[Problem statement]:
Only lines containing "will" belong in the answer, each copied from the entries below.

[Pixel coordinate grounding data]
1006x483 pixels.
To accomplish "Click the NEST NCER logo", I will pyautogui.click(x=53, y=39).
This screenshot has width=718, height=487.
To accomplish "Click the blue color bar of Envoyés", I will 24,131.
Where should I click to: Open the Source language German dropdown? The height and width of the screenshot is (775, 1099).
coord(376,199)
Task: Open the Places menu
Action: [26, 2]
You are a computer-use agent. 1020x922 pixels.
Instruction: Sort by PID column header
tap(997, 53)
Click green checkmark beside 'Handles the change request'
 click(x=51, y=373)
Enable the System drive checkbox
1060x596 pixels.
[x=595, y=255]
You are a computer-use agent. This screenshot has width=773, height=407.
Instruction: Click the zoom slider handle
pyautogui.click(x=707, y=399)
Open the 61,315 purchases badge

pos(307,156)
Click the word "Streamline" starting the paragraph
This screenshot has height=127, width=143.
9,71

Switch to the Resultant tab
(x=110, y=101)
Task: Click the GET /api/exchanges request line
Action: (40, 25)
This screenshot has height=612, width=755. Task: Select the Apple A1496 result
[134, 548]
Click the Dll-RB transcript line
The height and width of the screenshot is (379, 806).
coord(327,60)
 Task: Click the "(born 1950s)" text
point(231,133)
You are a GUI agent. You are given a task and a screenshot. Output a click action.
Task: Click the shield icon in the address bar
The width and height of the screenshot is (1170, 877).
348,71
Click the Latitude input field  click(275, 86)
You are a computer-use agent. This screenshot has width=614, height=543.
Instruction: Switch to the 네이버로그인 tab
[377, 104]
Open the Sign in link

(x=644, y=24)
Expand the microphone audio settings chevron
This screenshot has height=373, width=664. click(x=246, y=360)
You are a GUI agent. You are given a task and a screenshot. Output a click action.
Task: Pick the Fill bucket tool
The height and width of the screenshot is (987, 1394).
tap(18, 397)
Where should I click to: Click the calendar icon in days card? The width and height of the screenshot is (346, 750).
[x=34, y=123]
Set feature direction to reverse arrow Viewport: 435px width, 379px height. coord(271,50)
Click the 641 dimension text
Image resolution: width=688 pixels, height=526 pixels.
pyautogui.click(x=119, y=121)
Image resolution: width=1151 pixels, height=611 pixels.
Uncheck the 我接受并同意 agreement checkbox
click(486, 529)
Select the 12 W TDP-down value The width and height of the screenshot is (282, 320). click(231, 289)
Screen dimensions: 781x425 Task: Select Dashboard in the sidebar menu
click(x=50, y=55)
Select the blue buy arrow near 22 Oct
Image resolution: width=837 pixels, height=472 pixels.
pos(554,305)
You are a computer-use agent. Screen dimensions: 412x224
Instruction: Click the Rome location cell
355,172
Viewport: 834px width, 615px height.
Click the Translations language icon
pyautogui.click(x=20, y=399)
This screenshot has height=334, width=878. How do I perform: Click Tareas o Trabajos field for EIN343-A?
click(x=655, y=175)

[Response area]:
To accomplish "Click the NEST NCER logo", I will pyautogui.click(x=53, y=39).
To accomplish "Click the blue color bar of Envoyés", I will 24,131.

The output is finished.